The city may increase its monthly sewer rates for the first time since 2009, so it doesn’t have to continue dipping into its reserve fund.

The City Council will decide whether to increase sewer rates by $5 a month at its March 13 meeting. The move is intended to take some of the financial burden off the city’s reserves, which are often used to pay off debts owed by the sewer fund.

Councilor Al Luiz said he’d likely vote for the increase to prevent millions of dollars from being lost in the future.

He said the city can either ask residents to pay more or use the reserve fund — which he compared to a savings account — to continue paying on debt service at the sewer.

“We have to do something to take care of nicking into the reserves,” Luiz said.
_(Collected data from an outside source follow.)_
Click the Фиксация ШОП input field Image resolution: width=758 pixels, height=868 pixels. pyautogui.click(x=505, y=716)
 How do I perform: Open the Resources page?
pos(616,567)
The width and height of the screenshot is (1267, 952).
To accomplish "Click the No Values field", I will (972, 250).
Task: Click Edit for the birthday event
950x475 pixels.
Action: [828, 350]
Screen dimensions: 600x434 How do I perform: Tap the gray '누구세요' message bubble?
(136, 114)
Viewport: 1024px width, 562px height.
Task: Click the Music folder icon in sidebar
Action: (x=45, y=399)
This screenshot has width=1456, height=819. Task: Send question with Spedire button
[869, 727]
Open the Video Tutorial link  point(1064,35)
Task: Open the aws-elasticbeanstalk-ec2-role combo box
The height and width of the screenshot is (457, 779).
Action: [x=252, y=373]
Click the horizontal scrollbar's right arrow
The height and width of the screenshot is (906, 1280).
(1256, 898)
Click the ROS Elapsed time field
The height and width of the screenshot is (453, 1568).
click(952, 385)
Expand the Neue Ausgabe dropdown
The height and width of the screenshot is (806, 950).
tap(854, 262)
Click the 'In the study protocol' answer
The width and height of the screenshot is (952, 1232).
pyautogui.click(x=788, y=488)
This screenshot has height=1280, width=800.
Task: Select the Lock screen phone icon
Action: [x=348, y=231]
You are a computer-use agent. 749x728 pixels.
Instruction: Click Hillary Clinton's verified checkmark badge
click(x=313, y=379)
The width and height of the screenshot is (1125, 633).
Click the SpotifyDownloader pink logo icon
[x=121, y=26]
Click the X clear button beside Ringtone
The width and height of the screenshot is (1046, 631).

With the $5 increase, rates would increase from $51 to $56 a month, a figure that is not enough to fully pay what the city owes annually in debt services. To do that, the city would have to raise its rates to around $95 a month.

Finance Director Suzanne Levis said that if the city didn’t use its reserves to bail out the sewer fund, it could be in a worse position. “The sewer fund has

been operating at a deficit for a number of years,” she said.

Without a gradual increase to sewer rates, she said, the city could find itself in the position of asking for much larger increases down the road.

The city brought up the possibility of raising its sewer rates in December. The proposal followed a failed attempt to increase the city’s casino tax as a way of protecting the reserves.

The casinos balked at the idea, and it was quickly replaced by a series of gradual increases to the sewer rates.

At the time, Mayor Jim Irish said the city needed to increase its sewer costs to bring the users’ bills more in line with the cost of services.

Ray Bartlett, a financial consultant for La Center, recommended the city increase its sewer rates by $5 a month for a number of years.

There’s been talk of extending that period to 2018, Luiz said.